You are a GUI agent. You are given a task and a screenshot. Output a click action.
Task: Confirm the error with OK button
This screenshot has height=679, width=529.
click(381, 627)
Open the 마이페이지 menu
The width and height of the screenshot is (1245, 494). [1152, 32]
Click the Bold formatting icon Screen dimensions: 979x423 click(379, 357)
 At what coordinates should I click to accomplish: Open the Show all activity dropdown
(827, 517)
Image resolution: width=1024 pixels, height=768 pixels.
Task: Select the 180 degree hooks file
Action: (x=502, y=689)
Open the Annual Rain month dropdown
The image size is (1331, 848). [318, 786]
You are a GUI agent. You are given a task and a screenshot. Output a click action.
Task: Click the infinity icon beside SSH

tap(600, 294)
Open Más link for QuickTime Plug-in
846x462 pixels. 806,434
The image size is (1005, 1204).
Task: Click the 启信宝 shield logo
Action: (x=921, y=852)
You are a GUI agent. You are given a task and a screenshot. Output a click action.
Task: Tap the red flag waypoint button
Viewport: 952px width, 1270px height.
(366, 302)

##########

Request:
Pull out every line from the entries above that includes the word "button", and copy each one in full.

The result:
Task: Confirm the error with OK button
Task: Tap the red flag waypoint button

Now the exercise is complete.